** Aufgabe A **
Welche Gruppen messen laut dem Blogbeitrag zum Wirtschaftswachstum unser Wohlergehen noch immer am Bruttoinlandsprodukt? Zähl alle auf.
** Aufgabe B **
Wo gibt es laut dem Blogbeitrag zum Wirtschaftswachstum das viel beschworene grüne Wachstum?
** Aufgabe C **
Schreib den Blogbeitrag über den Ausstieg aus dem Wirtschaftswachstum nach seinem letzten Satz weiter.

** Dokumenttext **
Der Klimacamp-Blog (52): Ausstieg aus dem Wirtschaftswachstum, Teil 1
Noch immer messen Ökonom:innen, Financiers und Politik:innen unser Wohlergehen an einer einzigen Kennziffer – dem Bruttoinlandsprodukt. Dieses erfasst den Gesamtwert aller Güter, Waren und Dienstleistungen, die innerhalb eines Zeitraums geschaffen beziehungsweise erbracht wurden. Aber wie sinnvoll ist das? Und wie kommen wir da raus? Das fragt sich der Autor unseres heutigen Klimacamp-Blogs.
Liebe Mitglieder der Bundesregierung! Ihr habt es gerade wirklich nicht leicht. Krisen an allen Ecken und Enden und noch dazu versucht ihr die ganze Zeit, den ökologischen Kollaps mithilfe von Wirtschaftswachstum abzuwenden – falls ihr ihn überhaupt abzuwenden versucht. Das habe ich nämlich noch nicht ganz verstanden. Aber wie dem auch sei: Vermutlich wisst ihr mittlerweile ja selbst, dass es dieses viel beschworene grüne Wachstum nur bei Bäumen gibt. Aber wie könnt ihr aus dem Wirtschaftswachstum aussteigen ohne Massenarbeitslosigkeit und fette Rezension?

** Datenteil **
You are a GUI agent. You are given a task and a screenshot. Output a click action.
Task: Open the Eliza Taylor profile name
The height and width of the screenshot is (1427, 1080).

** Antwort A **
Ökonom:innen, Financiers und Politik:innen

** Antwort B **
Nur bei Bäumen.

** Antwort C **
Damit euch dieser Weg etwas leichter fällt und ihr im Kabinett nicht noch mehr graue Haare bekommt, habe ich folgende Anleitung geschrieben. Folgt dieser Anleitung am besten Schritt für Schritt und verhindert noch in eurer Amtszeit einen Zusammenbruch ganzer Ökosysteme! Bereit? Dann auf geht‘s!
Schritt 1: BIP nicht mehr als Indikator nehmen.
Das Bruttoinlandsprodukt (BIP) misst, wie viel Geld innerhalb eines Quartals umgesetzt wurde, und ist der Indikator schlechthin, um die Wirtschaftslage zu bewerten. Wie ihr vermutlich zu eurem eigenen Leidwesen wisst, muss sich jeder Wirtschaftsminister daran messen lassen, wie stark das BIP während seiner Amtszeit ansteigt.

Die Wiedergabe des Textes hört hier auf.